Reputation: 29
I've wrote a script to read .pdf files. Everything works ok if filename is something like document.pdf but sometimes I receive files with document (1).pdf and the script fails. Following is the code
Any idea?
$dir = $_POST['dir'];
$fname = basename( $_FILES['filename']['name']);
$full_fname = $dir.$fname;
$command ='/usr/bin/pdftotext -layout '.$full_fname.' -';
$content = exec($command, $output, $returnvar);
$count = count($output);
if ($count == 0) {die("Sorry but cant open the file. Maybe the filename contains () or unwanted chars");}
Upvotes: 2
Views: 1291
Reputation: 15969
Do no use $_FILES['filename']['name']
but $_FILES['filename']['tmp_name']
.
The name
field contains the name the uploader claims the file to have on their local file system. This name can be used (after proper output escaping) to give the user a reference.
The tmp_name
is a file name under which the file is stored in a temporary location by PHP after upload. This filename is randomly system generated and free from user injection. But mind that you have to copy/move the file (best using move_uploaded_file()) to a permanent storage place (best outside your document root) in case you need the file later on.

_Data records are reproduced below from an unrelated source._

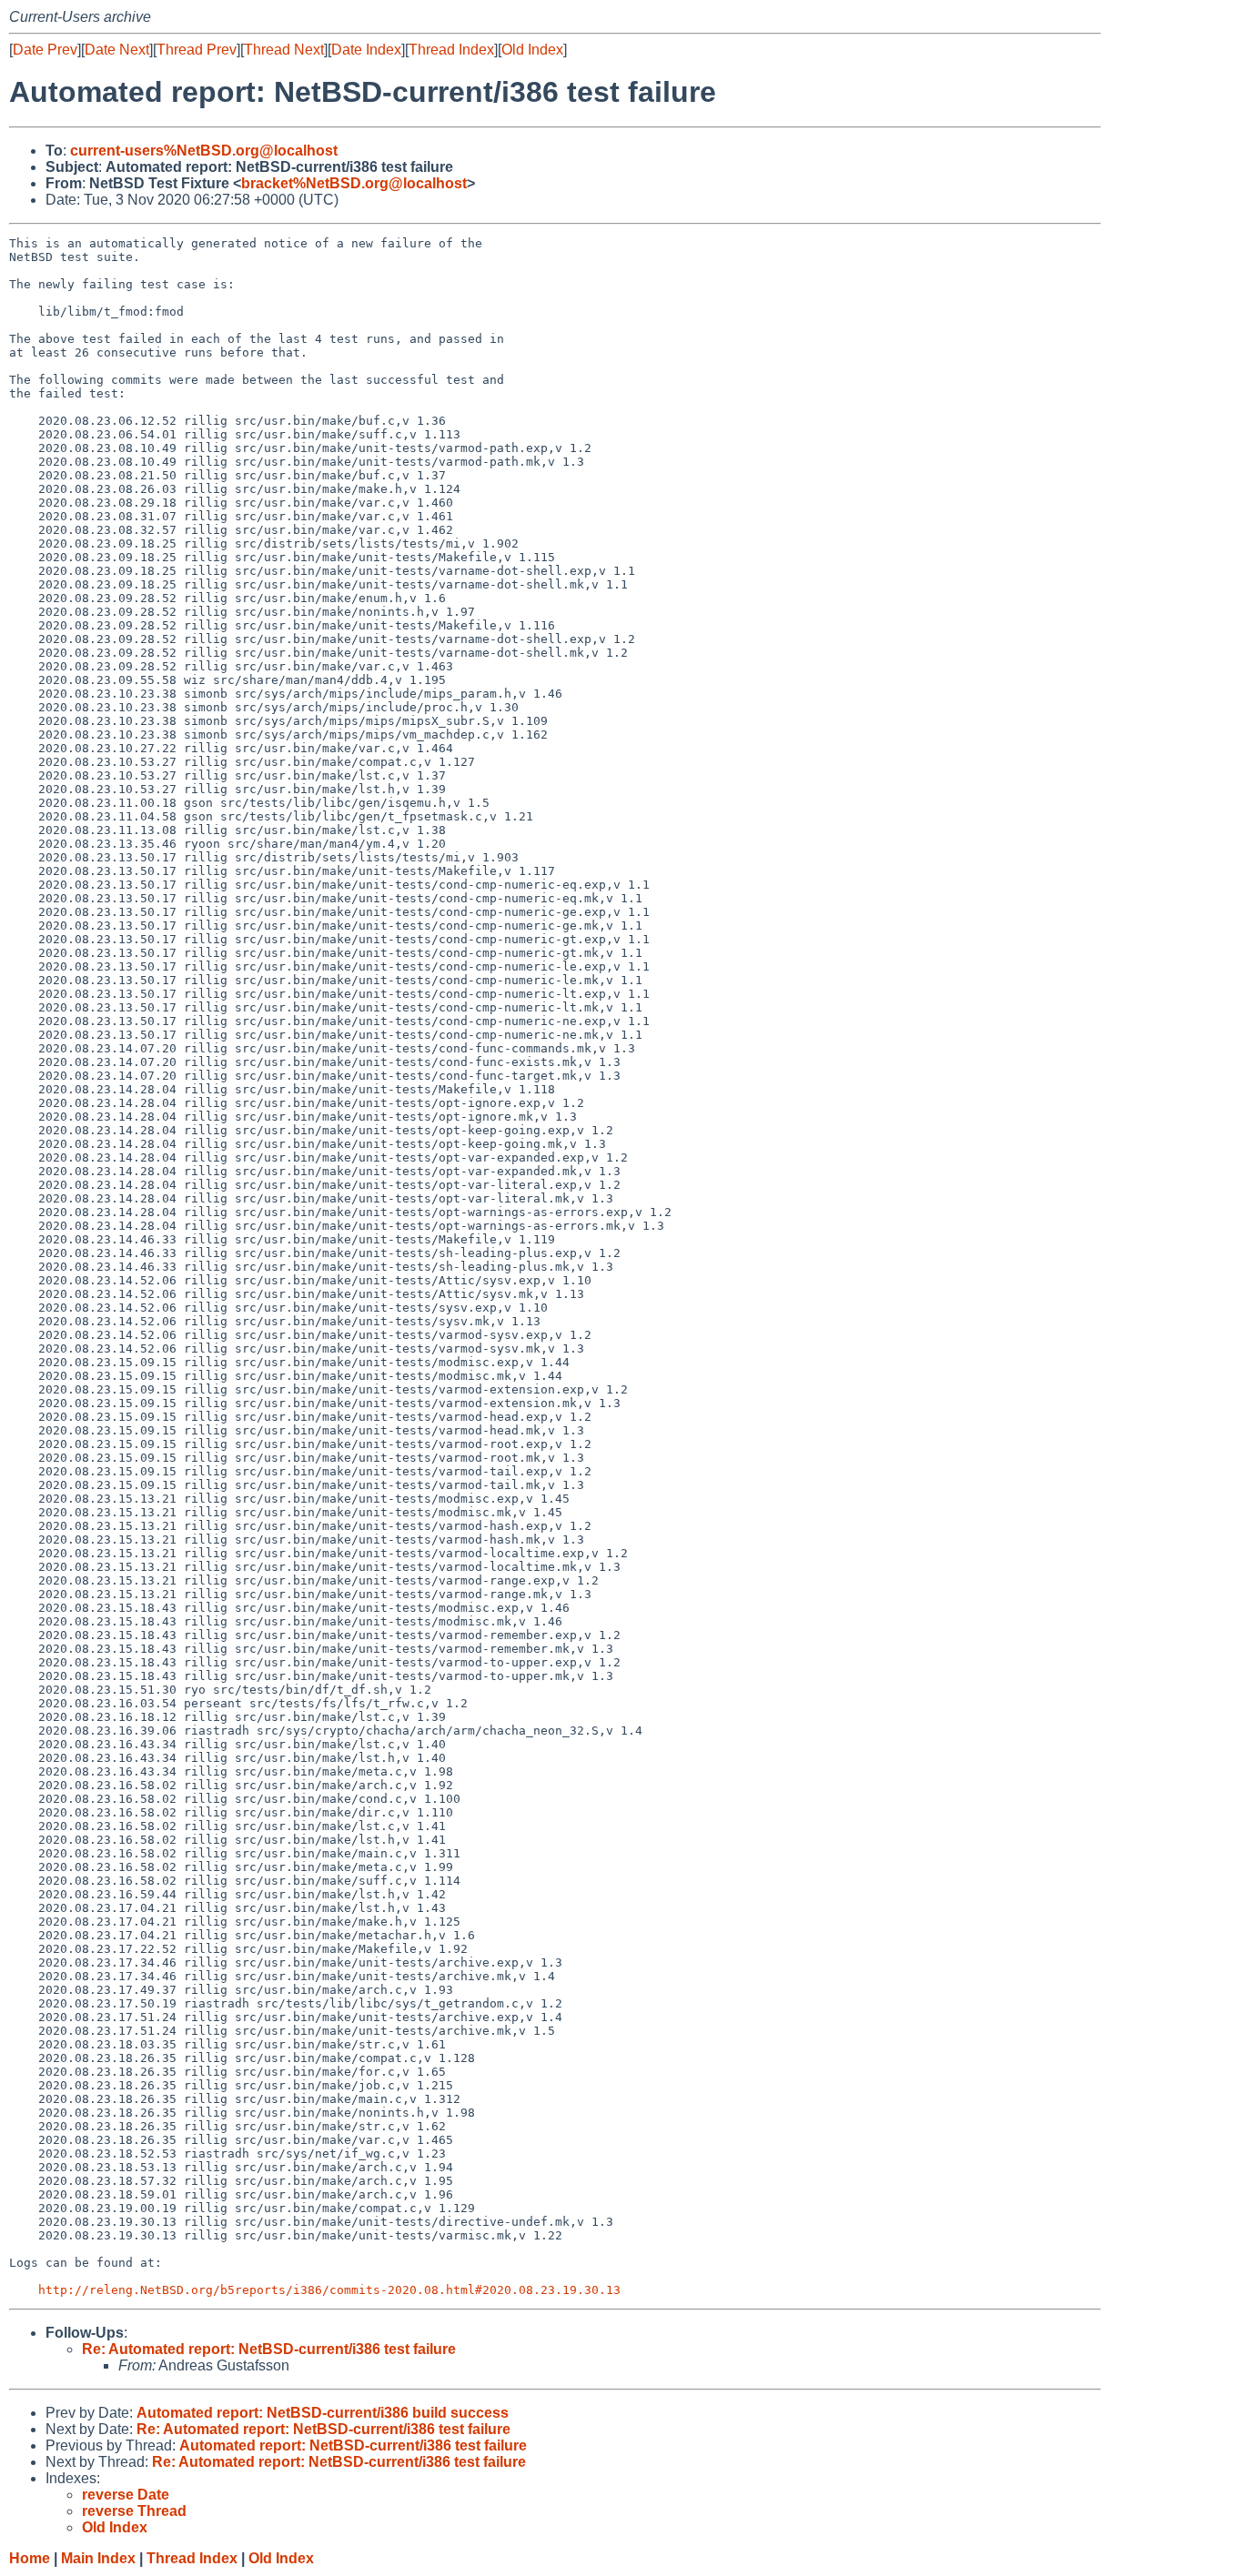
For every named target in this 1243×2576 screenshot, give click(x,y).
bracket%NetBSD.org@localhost (354, 183)
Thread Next (284, 49)
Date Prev (45, 49)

If you ever pass data to command line use escapeshellarg() For instance:
$fname_escaped = escapeshellarg($_FILE['filename']['tmp_name']);
$command ='/usr/bin/pdftotext -layout '.$fname_escaped.' -';
(Yes, even the tmp name, which is most likely safe has to be escaped, both to prevent potential future issues, as well as simplifying cod review)
When printing to the user always escape data, depending on the context, using htmlentities(), json_encode or similar:
$fname_html = htmlentties($_FILE['filename']['name'], ENT_QUOTES);
echo "Thank you for uploading <i>{$fname_html}</i>.";
Such escaping should also be done on the result of an external pogram like pdftotext
.
When storing the name to a database use the proper escaping routines or parameter binding.
Always, for all data coming from outside your program.
Upvotes: 2
Reputation: 3091
Use this regular expression. suppose your $fname
look like document (1).pdf (one spaces or more then one spaces) would come out as document_(1).pdf.
$fname = preg_replace('/\s+/', '_', $fname);
// output : document_(1).pdf you get this output...
// Or Removing All special characters and spaces from filename
$fname = preg_replace("/[^a-z0-9\_\-\.]/i", '', $fname);
// output : document_1.pdf you get this output...
Upvotes: 1